08 Aug 2012 henrygarner.com

I’m thrilled to report that Likely has been awarded a Dreamy (Technology) for our contribution to Big Data analytics. Last night I was proud to represent the team as I collected the award on stage with my co-founder Daniel Shore. Since the awards are pan-industry I was asked to say a few words about contemporary data analytics that would contextualise our work. I’ve included them below for posterity.

Henry Garner and Daniel Shore at the Dreamy Awards

Thank you Dreamies. It is a tremendous honour to receive this award on behalf of Likely. I’m so proud to be recognised for our work in the realm of big data analytics.

Today is a hugely exciting time to be involved in data analytics. Two and a half quintillion bytes of data generated on a daily basis. There are a billion Facebook users, hundreds of millions of twitter accounts and as many tweets are generated every day.

Traditional databases can’t cope with this quantity of human information. They were built for the limitations of computers decades ago. A new ecosystem of new data stores has evolved built by web companies like Google, Amazon, Facebook, Twitter and LinkedIn. They’ve been engineered from the outset for the web’s scale.
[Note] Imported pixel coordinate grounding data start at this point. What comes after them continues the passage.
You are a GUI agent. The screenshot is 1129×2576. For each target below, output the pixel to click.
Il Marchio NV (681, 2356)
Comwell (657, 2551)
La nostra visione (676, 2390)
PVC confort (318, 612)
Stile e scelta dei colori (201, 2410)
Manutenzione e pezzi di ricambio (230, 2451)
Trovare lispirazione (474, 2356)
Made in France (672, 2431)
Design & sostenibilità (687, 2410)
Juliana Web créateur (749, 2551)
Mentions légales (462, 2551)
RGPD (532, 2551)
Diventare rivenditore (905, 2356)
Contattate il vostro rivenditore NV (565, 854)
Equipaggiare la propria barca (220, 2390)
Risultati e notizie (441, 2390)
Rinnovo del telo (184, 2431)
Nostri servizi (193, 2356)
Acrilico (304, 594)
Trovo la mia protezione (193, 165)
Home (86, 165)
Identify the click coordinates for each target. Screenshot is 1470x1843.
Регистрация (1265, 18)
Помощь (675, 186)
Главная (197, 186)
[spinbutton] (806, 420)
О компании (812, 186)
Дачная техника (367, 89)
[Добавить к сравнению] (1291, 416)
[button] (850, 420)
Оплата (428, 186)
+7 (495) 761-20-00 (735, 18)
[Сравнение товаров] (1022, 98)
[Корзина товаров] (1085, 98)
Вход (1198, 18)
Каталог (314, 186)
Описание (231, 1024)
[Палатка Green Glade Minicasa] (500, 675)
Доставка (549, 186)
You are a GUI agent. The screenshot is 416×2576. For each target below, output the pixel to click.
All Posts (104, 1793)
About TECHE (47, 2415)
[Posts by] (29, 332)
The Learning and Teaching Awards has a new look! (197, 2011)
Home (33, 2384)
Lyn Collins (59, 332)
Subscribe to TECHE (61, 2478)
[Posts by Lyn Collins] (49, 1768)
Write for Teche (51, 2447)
They’re horizontally distributed, designed to run across thousands of computers in parallel. This has introduced new data processing paradigms - systems like Map/Reduce or Pregel - where computers collaborate on computation.

These are disruptive technologies. To quote Nobel Laureate Philip Anderson, “More isn’t just more, more is different”. Scientific simulations that might have taken a year before can now be run in a day. And the technology is available to everyone with an internet connection.

This enables radically different approaches to problems. An example is statistical machine translation - algorithms for turning English into French or vice versa - which was thought impossible after the failures of the 1960s. It is now extremely successfully implemented, thanks in part to the volume of digitised multilingual transcripts available from places like the United Nations or EU Parliaments and our new ability to process them.

Google’s Director of Research Peter Norvig calls this “the unreasonable effectiveness of data”. How billions of data points can lead to new understanding.

The goal of understanding is to predict, and this is what Likely are about. We want to connect audiences with the content they will love. This means determining which audiences to reach out to, where they can be found, what they will find particularly engaging and when they will be available to appreciate it.

I’d like to thank our wonderful team without whom none of this would have been possible. I’m so pleased that many of them are here tonight. This is for you.

Thank you again for your recognition.